AlleNoise -- large-scale text classification benchmark dataset with real-world label noise

Read original: arXiv:2407.10992 - Published 7/17/2024 by Alicja Rk{a}czkowska, Aleksandra Osowska-Kurczab, Jacek Szczerbi'nski, Kalina Jasinska-Kobus, Klaudia Nazarko

AlleNoise -- large-scale text classification benchmark dataset with real-world label noise

Overview

This paper introduces a new large-scale text classification dataset called AlleNoise, which is designed to address real-world label noise challenges.
The dataset contains over 1 million examples across 20 classes with varying levels of label noise, making it a valuable benchmark for evaluating machine learning models' robustness to noisy labels.
The paper also explores strategies for training models that are resilient to label noise, including methods like noisy label processing and graph neural networks under noisy conditions.

Plain English Explanation

The researchers created a new dataset called AlleNoise to help test how well machine learning models can handle real-world "noisy" labels. In many real-world datasets, the labels (the information used to train the model) can be inaccurate or inconsistent. This can make it challenging for models to learn effectively.

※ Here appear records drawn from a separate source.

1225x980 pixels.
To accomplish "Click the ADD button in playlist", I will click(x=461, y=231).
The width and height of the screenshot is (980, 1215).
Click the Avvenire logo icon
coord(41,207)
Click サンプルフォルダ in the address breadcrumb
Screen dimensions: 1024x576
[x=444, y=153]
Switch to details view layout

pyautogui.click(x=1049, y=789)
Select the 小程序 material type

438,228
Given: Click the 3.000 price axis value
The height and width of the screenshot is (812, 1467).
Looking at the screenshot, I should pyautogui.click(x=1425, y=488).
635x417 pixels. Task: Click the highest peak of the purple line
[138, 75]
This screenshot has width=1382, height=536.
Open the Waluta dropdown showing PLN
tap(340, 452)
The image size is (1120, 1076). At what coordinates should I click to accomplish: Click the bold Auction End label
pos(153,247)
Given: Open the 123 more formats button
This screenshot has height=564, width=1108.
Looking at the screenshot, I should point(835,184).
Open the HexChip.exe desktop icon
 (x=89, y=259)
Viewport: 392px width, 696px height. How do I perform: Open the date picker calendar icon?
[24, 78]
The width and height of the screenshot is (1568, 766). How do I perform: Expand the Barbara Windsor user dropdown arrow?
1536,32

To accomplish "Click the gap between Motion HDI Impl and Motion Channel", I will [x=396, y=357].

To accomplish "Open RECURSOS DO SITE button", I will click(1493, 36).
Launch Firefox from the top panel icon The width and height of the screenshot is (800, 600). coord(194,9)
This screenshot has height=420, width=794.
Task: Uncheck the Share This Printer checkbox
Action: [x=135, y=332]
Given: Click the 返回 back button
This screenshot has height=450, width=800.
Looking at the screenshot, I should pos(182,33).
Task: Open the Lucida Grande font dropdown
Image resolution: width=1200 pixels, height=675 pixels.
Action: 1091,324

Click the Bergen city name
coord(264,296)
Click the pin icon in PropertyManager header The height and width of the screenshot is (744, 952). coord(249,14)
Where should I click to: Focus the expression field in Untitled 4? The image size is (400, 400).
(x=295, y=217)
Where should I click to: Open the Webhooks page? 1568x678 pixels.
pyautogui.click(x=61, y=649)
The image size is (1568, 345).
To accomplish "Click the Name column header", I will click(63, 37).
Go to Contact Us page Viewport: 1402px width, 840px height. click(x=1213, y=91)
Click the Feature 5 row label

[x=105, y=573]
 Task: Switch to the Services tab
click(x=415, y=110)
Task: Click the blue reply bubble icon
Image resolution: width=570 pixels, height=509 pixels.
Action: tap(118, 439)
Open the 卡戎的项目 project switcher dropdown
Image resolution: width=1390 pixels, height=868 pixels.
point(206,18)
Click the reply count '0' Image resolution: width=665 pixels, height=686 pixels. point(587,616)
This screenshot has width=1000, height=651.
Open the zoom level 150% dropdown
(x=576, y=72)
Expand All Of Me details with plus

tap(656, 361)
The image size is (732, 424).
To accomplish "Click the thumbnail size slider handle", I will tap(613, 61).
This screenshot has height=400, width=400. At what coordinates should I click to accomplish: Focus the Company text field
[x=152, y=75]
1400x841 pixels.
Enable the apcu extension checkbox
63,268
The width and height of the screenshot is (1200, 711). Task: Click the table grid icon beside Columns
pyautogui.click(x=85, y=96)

The AlleNoise dataset has over 1 million examples across 20 different categories, and the labels have varying levels of noise or inaccuracy. This allows researchers to evaluate how well different machine learning approaches, like noisy label processing and graph neural networks under noisy conditions, can deal with this type of noisy label problem.

By having a large, standardized dataset with known label noise, the researchers hope to accelerate progress in building more robust and reliable machine learning models that can perform well even when the training data is not perfectly clean.

Technical Explanation

The paper introduces a new large-scale text classification dataset called AlleNoise, which is designed to serve as a benchmark for evaluating machine learning models' ability to handle real-world label noise. The dataset contains over 1 million examples spanning 20 different classes, with varying degrees of label noise introduced to mimic realistic scenarios.

To create the dataset, the researchers first collected a large corpus of online text data from diverse sources. They then used a combination of automated and human-based labeling approaches to assign class labels to the examples, intentionally introducing errors and inconsistencies to generate the desired label noise distributions.

The paper also explores strategies for training models that are resilient to label noise, including methods like noisy label processing and graph neural networks under noisy conditions. These approaches aim to help models learn effectively even when the training data contains inaccurate or inconsistent labels.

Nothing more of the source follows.